Szijjártó erörtert Infrastrukturentwicklung mit kroatischen Ministern

Die Entwicklung der Infrastruktur und die Zusammenarbeit in der ungarisch-kroatischen Grenzregion werden dazu beitragen, die Wirtschaft wieder anzukurbeln, sagte Außenminister Péter Szijjártó am Dienstag nach einem Treffen mit dem kroatischen Außenminister Gordan Grlić-Radman und Nataša Tramišak, der Ministerin für regionale Entwicklung und EU-Finanzierung – berichtet die Nachrichtenagentur MTI.



Bei dem Treffen in Nagykanizsa, im Südwesten Ungarns, sagte Szijjártó, dass die ungarische Autobahn M6 bis 2024 die kroatische Grenze erreichen und bei Ivándárda auf eine kroatische Autobahn treffen wird, die bis dahin ebenfalls fertiggestellt sein wird. Ungarn und Kroatien haben gemeinsam Mittel der Europäischen Union für den Bau einer Brücke über den Fluss Mura zwischen Murakeresztúr in Ungarn und Kotoriba in Kroatien erhalten und werden zwei neue Grenzübergänge zwischen den Orten Zákány und Gotalovo (Gotála) sowie Sárok und Kneževo (Főherceglak) eröffnen, sagte er.

In der Zwischenzeit arbeiten die beiden Länder an der Integration ihrer Gastransportsysteme, um die regionale Wettbewerbsfähigkeit zu verbessern, sagte er.
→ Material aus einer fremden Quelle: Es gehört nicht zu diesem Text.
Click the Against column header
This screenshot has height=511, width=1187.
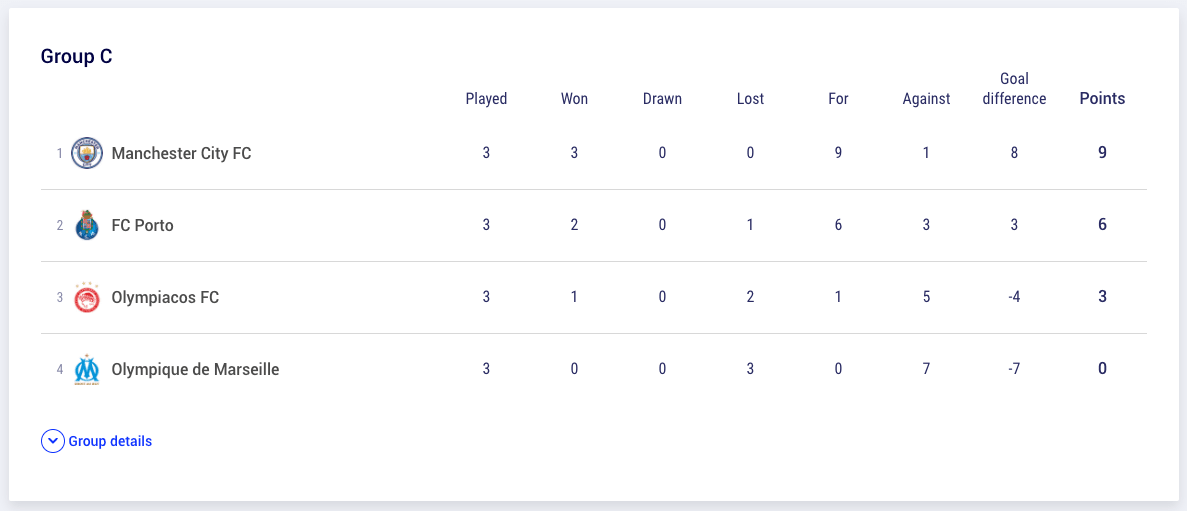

Auch in der Migrationsfrage seien Ungarn und Kroatien auf einer ähnlichen Linie, sagte Szijjártó. „Unsere Haltung ist klar: Wir wollen keine illegalen Migranten in diesem Teil Europas und werden unsere Grenzen schützen und unser Recht wahren, zu entscheiden, wen wir ins Land lassen“, sagte er.